A prescribed burn that started in Burns Park earlier this year is expected to continue through 2014, according to Bob Rhoads, director of the North Little Rock Parks and Recreation Department.

Rhoads’ comments came in the form of a letter issued to Mayor Joe Smith and the members of the North Little Rock City Council. The letter was presented to the council members during their regular meeting held on Monday, Dec. 9.

"The Parks and Recreation Commission has given staff permission to continue the ‘burn program’ starting now through the end of 2014," Rhoads said.

The burn is being accomplished in cooperation with the Nature Conservancy and the Arkansas Forestry Commission and is being coordinated with city police, fire and other departments as need, according to Rhoads.

"Bert Turner will be the burn manager in charge of the project," Rhoads said.

Rhoads said prescribed burns usually take place between October and April.

In 2013, the Burns Park prescribed burn was planned to take place between late February and late March.

A prescribed burn is a planned fire conducted to achieve specific objectives. "They are a proven and safe way to reduce fuel loads in forests and other areas and prevent wildfires," Rhoads said. "The fire generally does not reach more than two to three feet in height."

The area in Burns Park selected for the burn basically consists of the forested area bound by Interstate 40 on the north and east, the park boundary on the north and west, the soccer complex on the south and the golf course on the south and east, according to Rhoads.
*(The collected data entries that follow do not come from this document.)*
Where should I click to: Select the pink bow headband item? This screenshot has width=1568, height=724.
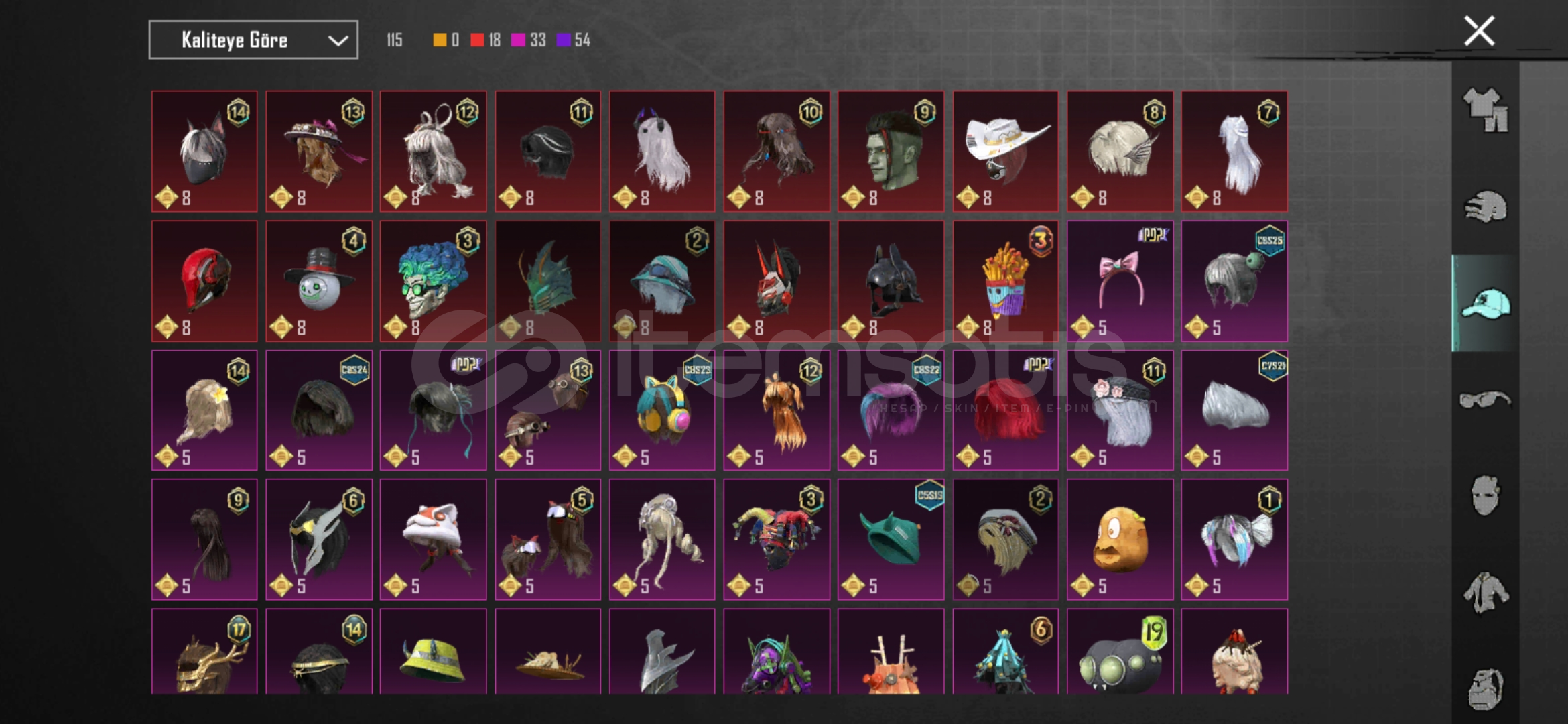pos(1120,281)
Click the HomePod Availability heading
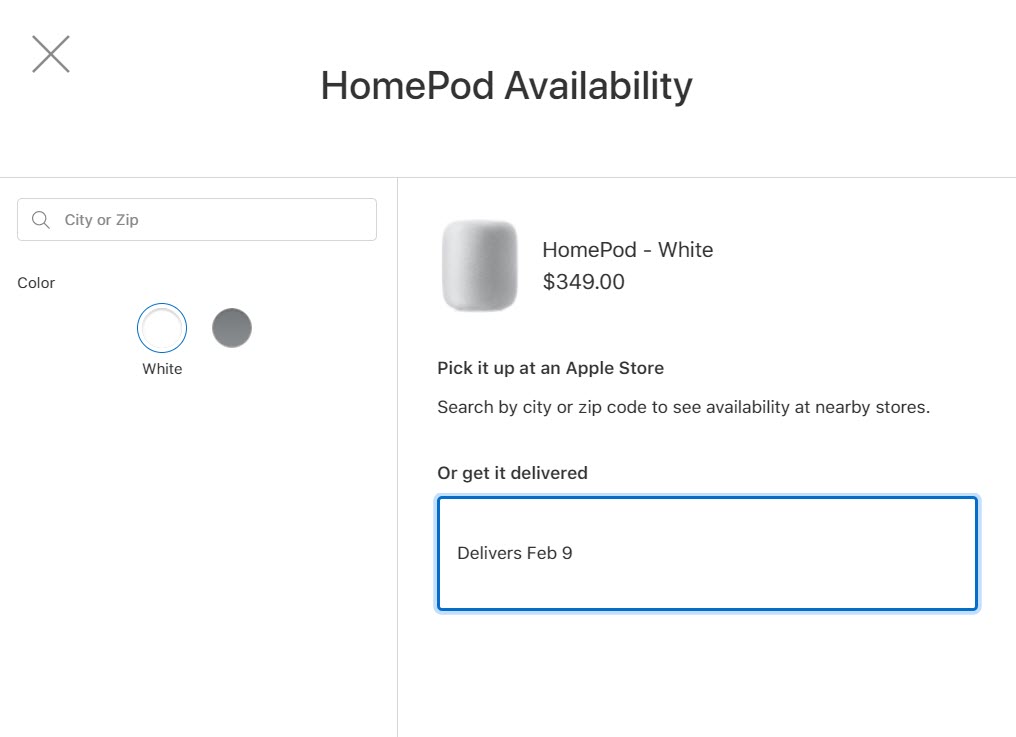The height and width of the screenshot is (737, 1016). pos(506,86)
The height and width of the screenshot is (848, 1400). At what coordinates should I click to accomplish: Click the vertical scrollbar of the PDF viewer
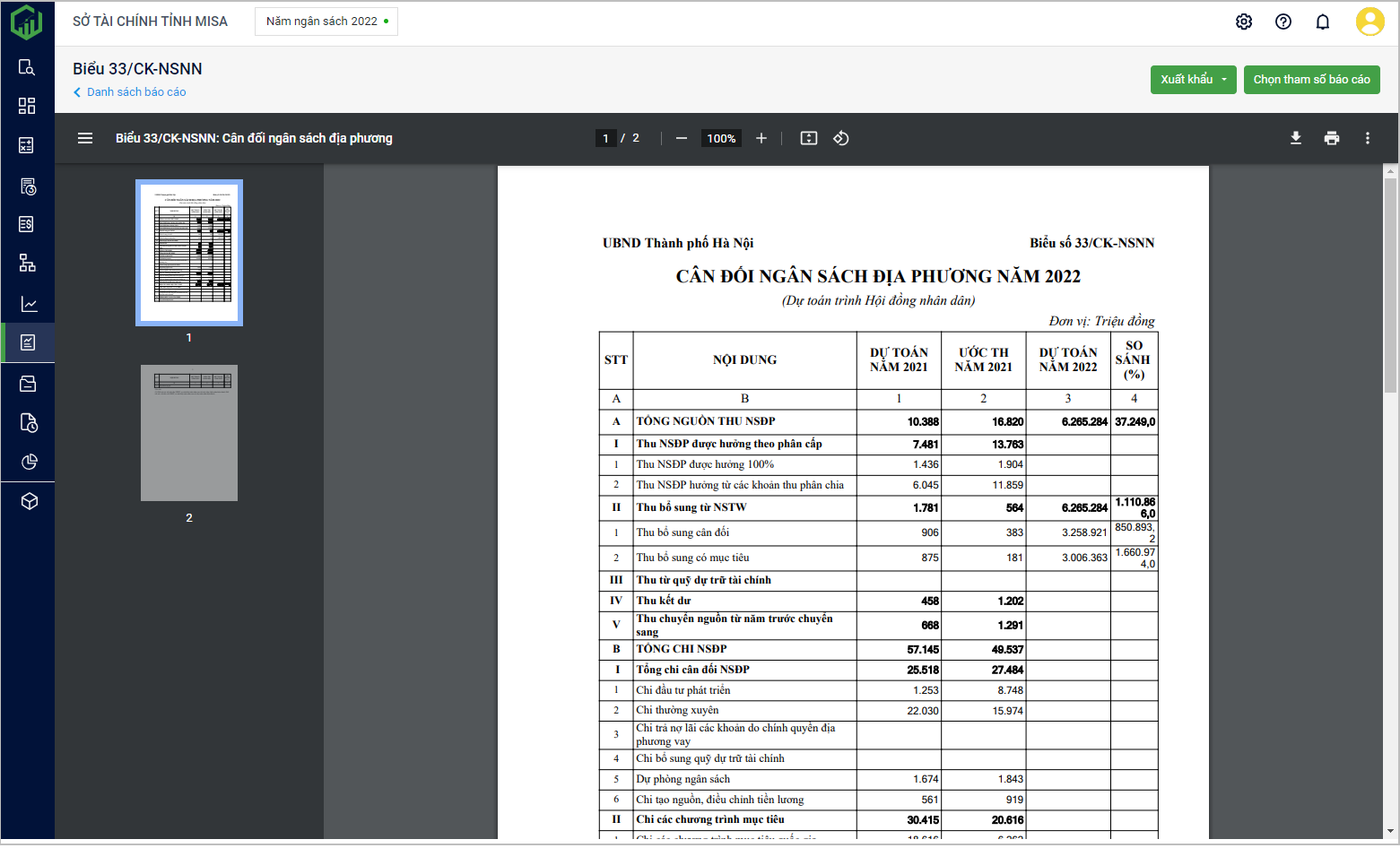[x=1390, y=287]
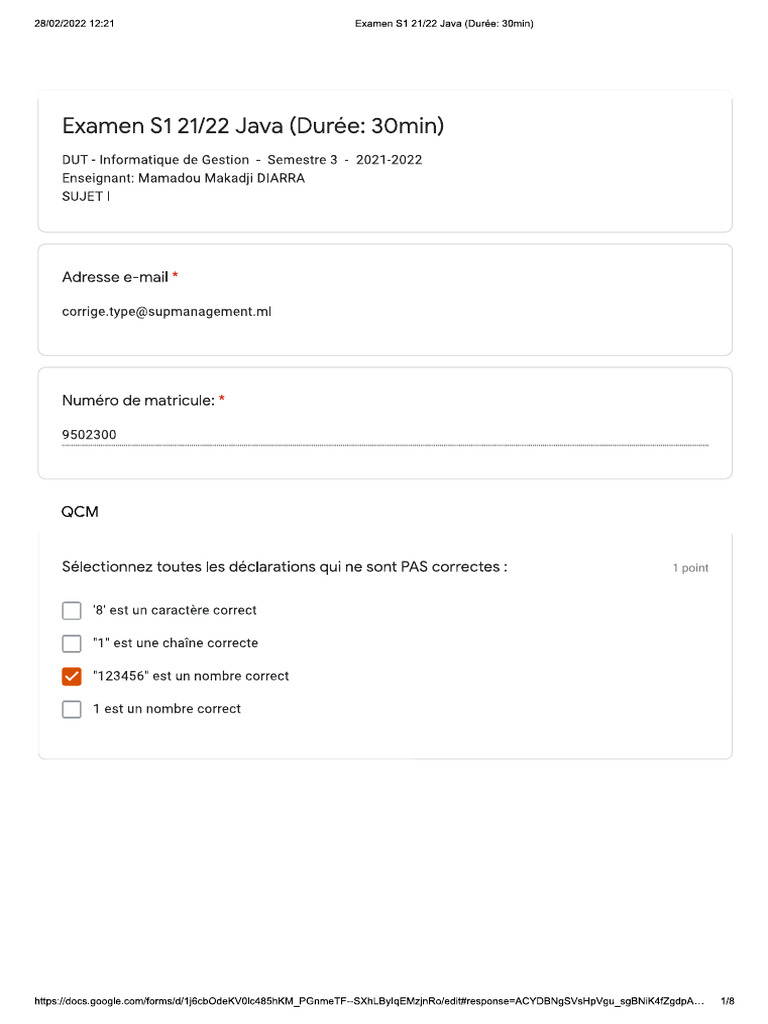This screenshot has height=1024, width=768.
Task: Click the "Enseignant: Mamadou Makadji DIARRA" line
Action: pos(183,178)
"Within the unit are most of the park’s multiuse, natural-surface trails as well as the forested areas around the Covered Bridge, BMX track, RV Park, several pavilions and several open grassy areas," he said. "The area has been broken up into several sections to take advantage of the natural fire breaks (roads, trails, creeks, etc.) and have better smoke and fire behavior management."

The impacted area is being burnt because it has not underwent such a burn in at least the past 40 years and it exists in the midst of an urban environment.

He said before the burn the area had a thick buildup of leaf litter and woody debris.

"The thick bed of debris on the ground and heavy growth of vines makes the area a tinderbox with a strong potential to create a very dangerous crown fire should a wildfire break out," Rhoads said. "Additionally, the thick debris has inhibited growth of leafy forbs which make up a large part of the diet for many types of wildfires."